- **Aim of the exercise**:
Your answer should hold only the lines from the one containing "Click the 1st Edition legend checkbox" through the last line below, copied exactly; pictures stay out.

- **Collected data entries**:
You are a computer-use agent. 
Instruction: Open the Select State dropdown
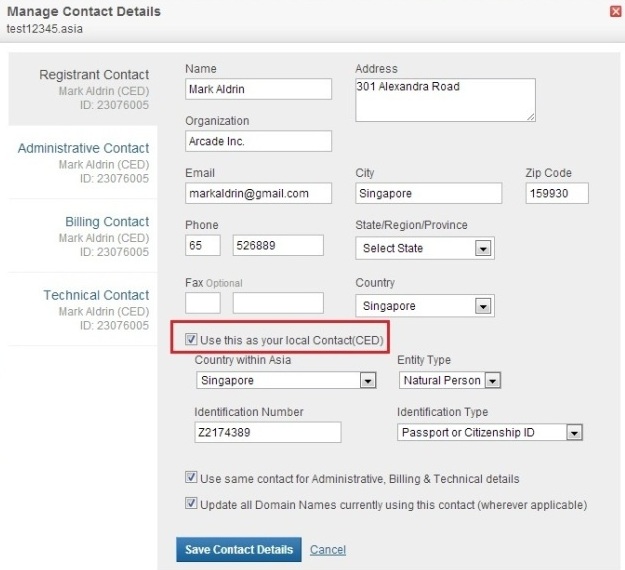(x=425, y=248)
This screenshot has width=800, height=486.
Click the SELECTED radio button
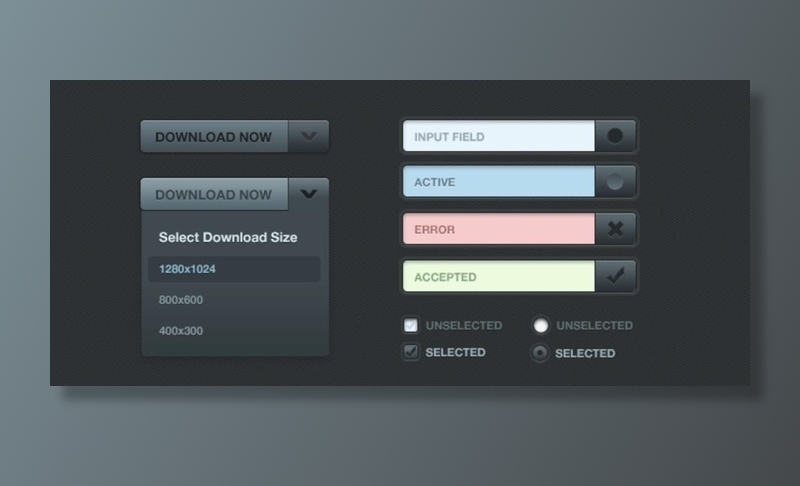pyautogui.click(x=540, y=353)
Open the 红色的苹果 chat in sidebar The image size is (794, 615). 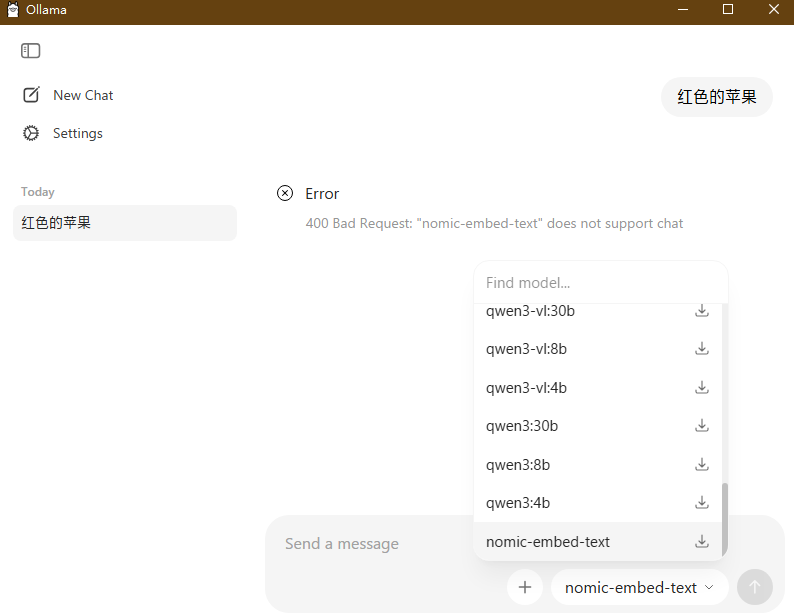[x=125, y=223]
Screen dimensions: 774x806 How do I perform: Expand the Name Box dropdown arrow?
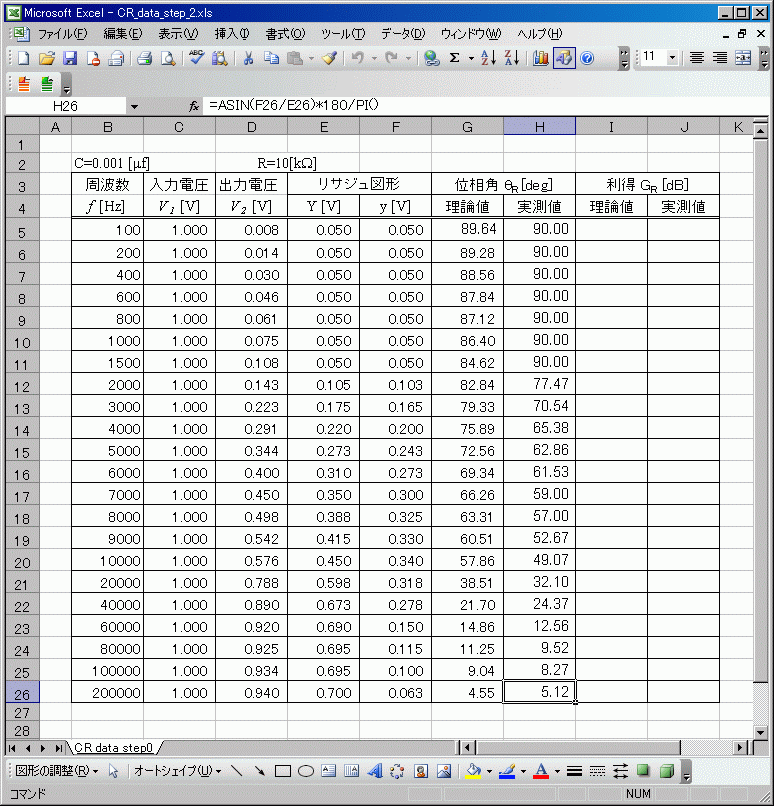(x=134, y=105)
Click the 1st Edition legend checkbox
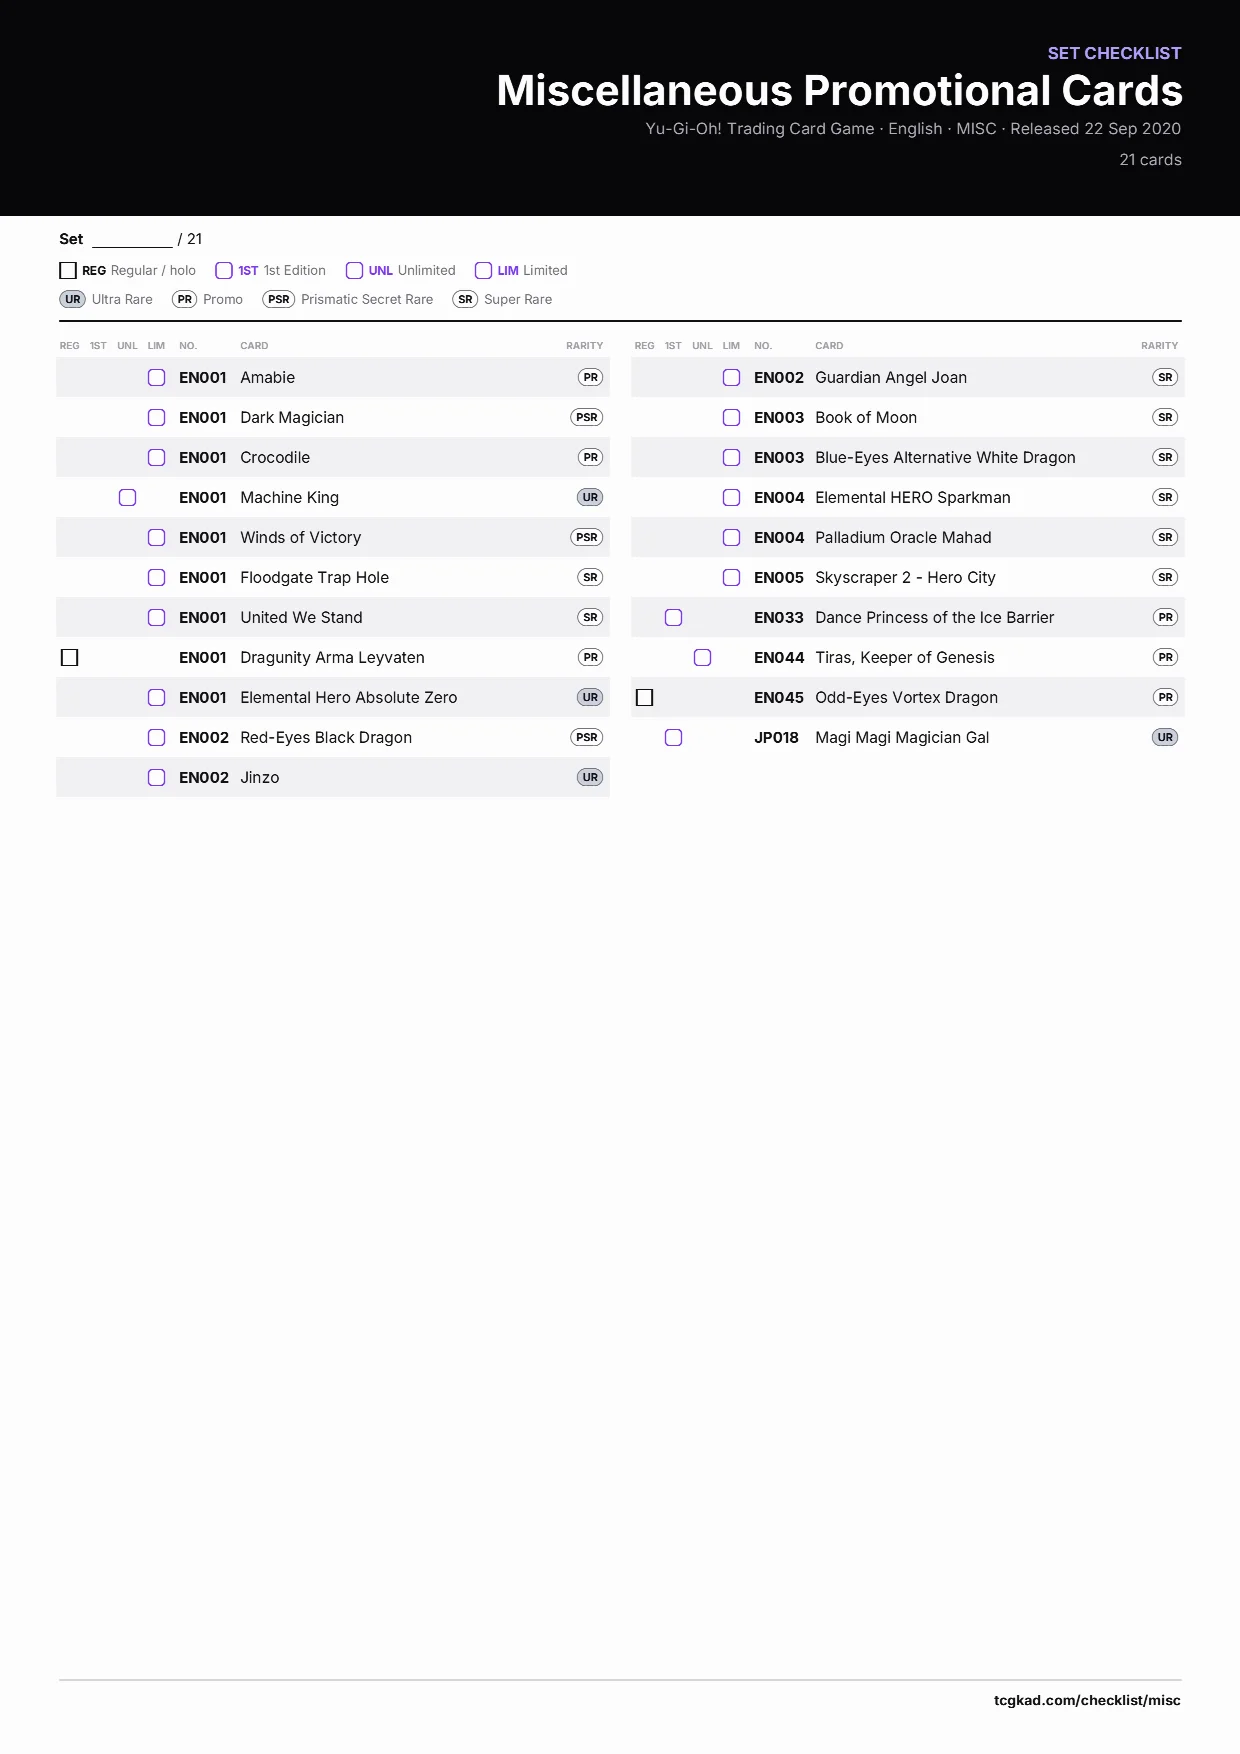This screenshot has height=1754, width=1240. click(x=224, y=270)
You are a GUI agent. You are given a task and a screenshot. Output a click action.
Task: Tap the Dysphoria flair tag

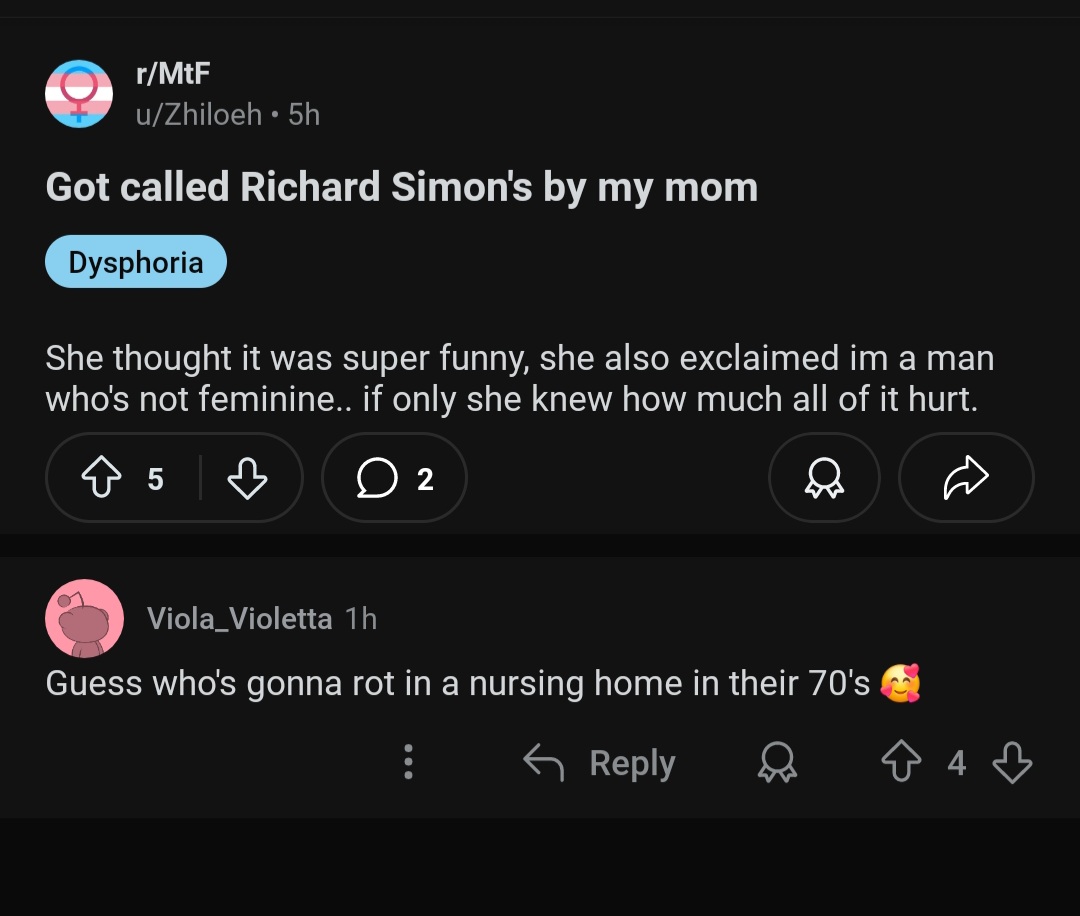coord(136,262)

- **Answer for the task**:
Click the 1st Edition legend checkbox
This screenshot has height=1754, width=1240. click(x=224, y=270)
You are a GUI agent. You are given a task and a screenshot. Output a click action.
Task: Tap the Dysphoria flair tag

coord(136,262)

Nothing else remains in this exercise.